Enigma’s initial hook comes out of that promise that, yes, another series like Death Note, or like Demon Detective Nogami Neuro could exist, a series run in a shonen anthology with pretenses of darkness and moral questions beyond the target audience. As Obata and Gamo’s BAKUMAN dictates, there’s a special market in shonen for these horrendously dark series, and Enigma’s story of a group of students trapped by a mysterious entity in a dark and twisted version of their school tapped that vein magnificently, with a simple structure that developed each character and their special ability one by one as the students completed challenges for their escape codes, a task that must be completed before they are consumed by the darkness within the imitation school, which corrupts all it touches.

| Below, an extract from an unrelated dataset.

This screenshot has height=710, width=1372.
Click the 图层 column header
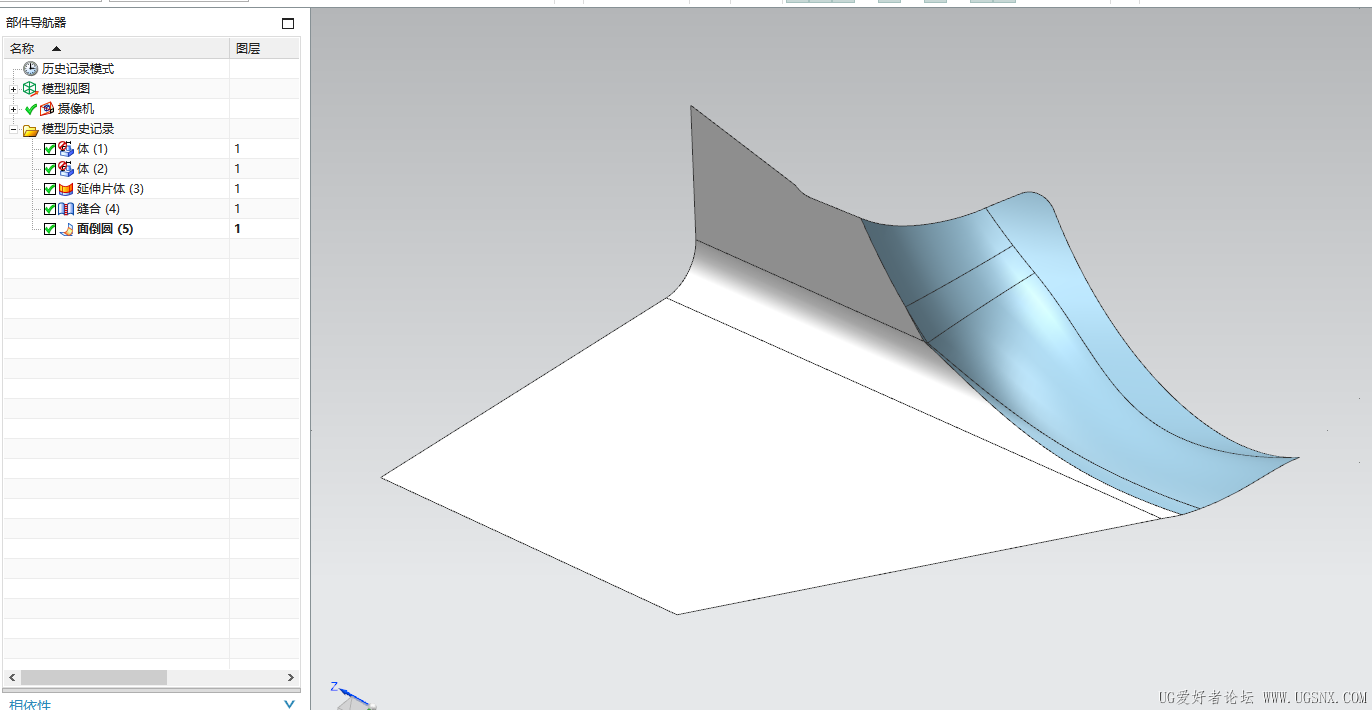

It’s a strong way to tell a limited story, stretching it out into the less-accepted long-form on the promise of increasing stakes and dangerous situations, which for the most of that initial arc kept popularity at a high, using cliffhangers and the reveals of each person’s ability to provide little boosts within what could and more importantly SHOULD have been a horrendous failure. Because as I’ve established, in Weekly Shonen Jump there’s no reason you should be able to tell a single story for 42 chapters without having everyone who’s been following along abandoning you by the halfway mark. Which, to be fair, they did, at least now and then and certainly towards the end, leading the second arc to be tiny, insubstantial, worthless, unpleasant, pointless and awful. It never should have existed.
Which I suppose presents the issue of having a long-form story in Weekly Shonen Jump; When you’ve told that initial story, can you follow it up with another without it being a failure or a retread? There ARE series that can do this. Death Note followed up it’s first story of Kira vs L with Kira vs Mello & Near without it feeling like the same story, and executed it by having the larger story broken up with ‘distractions’, sub-stories in the greater tale, like the Yotsuba arc towards the end of the Kira vs L half, or with the Mello & Near material, splitting it up by having Light deal with enemies on two fronts, having focus switch between them. It’s intelligent trickery to make a storyline feel shorter, and whilst similar to the way Enigma worked with the individual character spotlights, it held up stronger by not just being within the constraints Enigma had, of it being challenge on top of challenge all with the same end result of necessary success and a character’s power being used.
Perhaps it was the second arc shrinking the cast down to just the main character and a few new mystery characters, and keeping the restriction of challenges that ultimately led to its downfall, with the removal of the elements that kept a longer story seeming exciting throughout.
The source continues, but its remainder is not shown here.